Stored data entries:

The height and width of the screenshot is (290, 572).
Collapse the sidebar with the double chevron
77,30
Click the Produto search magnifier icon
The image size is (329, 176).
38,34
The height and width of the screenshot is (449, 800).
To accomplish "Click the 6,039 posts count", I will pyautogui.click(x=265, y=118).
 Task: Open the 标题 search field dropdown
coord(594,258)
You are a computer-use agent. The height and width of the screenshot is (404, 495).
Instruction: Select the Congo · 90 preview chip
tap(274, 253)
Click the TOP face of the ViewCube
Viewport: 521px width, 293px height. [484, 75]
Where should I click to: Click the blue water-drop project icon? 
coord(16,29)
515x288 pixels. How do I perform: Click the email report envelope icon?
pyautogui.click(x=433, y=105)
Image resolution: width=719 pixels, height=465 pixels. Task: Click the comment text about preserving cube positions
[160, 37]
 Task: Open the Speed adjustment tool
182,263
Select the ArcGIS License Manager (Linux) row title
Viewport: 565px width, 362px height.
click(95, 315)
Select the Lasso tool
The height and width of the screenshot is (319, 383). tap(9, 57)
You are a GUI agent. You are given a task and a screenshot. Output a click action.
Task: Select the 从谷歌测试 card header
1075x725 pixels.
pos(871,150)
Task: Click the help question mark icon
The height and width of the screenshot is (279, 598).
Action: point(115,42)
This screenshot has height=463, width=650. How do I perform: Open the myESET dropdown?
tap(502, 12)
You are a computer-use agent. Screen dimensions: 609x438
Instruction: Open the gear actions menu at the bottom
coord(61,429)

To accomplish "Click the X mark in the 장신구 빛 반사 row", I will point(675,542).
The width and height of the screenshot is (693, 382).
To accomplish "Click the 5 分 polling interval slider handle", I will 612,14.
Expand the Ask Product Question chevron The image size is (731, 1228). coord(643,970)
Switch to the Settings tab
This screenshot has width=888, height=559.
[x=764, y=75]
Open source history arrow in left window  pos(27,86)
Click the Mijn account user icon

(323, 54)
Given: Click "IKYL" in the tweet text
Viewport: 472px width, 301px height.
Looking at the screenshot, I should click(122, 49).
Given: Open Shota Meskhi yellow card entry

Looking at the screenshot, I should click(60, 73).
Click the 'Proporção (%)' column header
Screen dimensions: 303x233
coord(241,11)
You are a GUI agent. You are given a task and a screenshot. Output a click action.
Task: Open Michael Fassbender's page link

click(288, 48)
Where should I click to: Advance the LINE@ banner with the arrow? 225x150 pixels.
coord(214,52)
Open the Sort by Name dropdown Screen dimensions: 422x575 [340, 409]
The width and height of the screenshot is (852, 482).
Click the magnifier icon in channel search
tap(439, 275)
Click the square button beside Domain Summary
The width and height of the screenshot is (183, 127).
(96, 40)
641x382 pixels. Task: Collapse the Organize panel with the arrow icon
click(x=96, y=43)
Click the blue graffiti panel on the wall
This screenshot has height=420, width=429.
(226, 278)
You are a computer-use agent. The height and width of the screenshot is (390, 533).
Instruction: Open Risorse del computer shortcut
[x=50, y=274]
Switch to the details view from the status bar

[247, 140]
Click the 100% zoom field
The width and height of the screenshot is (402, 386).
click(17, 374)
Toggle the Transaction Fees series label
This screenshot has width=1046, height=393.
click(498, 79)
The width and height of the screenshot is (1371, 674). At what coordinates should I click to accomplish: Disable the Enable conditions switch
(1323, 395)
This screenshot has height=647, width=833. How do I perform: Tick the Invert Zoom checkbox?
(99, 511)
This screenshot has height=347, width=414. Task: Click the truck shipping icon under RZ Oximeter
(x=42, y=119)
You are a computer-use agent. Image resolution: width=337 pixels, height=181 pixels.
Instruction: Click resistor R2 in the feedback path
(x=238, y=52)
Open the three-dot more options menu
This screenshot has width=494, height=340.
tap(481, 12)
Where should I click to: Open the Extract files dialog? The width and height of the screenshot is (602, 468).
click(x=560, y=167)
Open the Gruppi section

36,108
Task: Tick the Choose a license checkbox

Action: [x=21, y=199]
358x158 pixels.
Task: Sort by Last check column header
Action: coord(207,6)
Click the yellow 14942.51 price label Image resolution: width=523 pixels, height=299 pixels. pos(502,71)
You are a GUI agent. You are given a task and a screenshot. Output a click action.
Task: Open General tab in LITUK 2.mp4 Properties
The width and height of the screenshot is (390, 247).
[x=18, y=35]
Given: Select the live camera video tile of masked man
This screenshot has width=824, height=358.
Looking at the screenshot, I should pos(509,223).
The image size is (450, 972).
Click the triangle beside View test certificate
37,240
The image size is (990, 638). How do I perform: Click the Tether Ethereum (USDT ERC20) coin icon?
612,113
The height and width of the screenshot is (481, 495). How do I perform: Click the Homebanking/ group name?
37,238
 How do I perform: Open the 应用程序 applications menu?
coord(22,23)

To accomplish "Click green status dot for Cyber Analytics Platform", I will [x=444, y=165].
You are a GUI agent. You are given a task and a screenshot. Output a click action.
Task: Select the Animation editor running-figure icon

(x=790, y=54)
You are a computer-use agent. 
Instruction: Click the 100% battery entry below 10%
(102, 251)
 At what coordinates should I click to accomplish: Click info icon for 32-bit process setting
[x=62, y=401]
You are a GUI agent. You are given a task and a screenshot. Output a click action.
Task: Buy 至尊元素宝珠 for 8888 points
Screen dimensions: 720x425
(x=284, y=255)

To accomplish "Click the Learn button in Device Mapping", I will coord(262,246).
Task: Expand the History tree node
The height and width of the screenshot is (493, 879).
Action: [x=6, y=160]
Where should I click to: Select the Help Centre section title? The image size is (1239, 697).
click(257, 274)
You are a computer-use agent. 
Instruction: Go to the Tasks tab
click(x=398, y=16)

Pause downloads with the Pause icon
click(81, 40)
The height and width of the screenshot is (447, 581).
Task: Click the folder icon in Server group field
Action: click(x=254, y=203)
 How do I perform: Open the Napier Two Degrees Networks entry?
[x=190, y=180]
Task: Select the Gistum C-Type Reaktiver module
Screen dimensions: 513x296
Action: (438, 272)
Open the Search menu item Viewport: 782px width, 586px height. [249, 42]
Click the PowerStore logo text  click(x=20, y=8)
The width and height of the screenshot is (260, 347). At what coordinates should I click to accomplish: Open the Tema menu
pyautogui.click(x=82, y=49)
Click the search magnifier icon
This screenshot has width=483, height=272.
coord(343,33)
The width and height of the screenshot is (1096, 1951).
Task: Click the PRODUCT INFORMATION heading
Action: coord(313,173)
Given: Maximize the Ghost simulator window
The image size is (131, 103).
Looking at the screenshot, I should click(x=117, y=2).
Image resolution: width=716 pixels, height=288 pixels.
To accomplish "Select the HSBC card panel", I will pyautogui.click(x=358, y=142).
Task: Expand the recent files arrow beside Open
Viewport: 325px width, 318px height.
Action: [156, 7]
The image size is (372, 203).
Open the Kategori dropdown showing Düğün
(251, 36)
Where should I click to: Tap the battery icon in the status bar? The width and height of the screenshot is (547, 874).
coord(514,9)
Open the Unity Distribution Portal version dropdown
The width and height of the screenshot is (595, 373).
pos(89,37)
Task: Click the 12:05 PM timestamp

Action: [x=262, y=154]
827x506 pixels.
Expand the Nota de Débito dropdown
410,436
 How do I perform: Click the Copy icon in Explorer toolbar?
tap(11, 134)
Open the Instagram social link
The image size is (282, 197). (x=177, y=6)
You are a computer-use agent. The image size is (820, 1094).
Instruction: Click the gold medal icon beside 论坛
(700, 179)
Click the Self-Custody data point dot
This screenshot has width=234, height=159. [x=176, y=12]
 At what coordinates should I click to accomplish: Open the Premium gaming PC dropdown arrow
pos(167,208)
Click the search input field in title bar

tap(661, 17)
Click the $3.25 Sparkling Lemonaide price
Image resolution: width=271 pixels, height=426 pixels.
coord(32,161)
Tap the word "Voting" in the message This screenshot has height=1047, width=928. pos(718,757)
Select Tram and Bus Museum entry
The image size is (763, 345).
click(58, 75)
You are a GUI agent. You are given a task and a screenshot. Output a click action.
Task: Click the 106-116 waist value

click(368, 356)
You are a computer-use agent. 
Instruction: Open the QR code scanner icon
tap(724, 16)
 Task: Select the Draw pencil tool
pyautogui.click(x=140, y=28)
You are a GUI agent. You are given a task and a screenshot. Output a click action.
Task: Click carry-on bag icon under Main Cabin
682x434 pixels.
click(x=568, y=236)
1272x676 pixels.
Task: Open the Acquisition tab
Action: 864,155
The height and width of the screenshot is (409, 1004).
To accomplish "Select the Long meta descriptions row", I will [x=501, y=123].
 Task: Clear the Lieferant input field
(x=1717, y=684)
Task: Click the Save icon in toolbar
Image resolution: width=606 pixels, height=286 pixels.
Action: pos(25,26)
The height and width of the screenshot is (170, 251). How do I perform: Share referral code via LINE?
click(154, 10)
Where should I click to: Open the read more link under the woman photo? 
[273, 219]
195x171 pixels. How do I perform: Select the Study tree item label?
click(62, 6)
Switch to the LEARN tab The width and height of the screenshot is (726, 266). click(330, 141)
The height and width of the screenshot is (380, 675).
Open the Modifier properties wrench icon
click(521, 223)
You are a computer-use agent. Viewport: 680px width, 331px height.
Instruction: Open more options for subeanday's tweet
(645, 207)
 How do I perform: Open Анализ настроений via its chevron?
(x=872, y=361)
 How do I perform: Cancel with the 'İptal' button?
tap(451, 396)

PROBLEM:
Write out every line of the entries that holds the word "mark".

WRITTEN RESPONSE:
Task: Click the help question mark icon
To accomplish "Click the X mark in the 장신구 빛 반사 row", I will point(675,542).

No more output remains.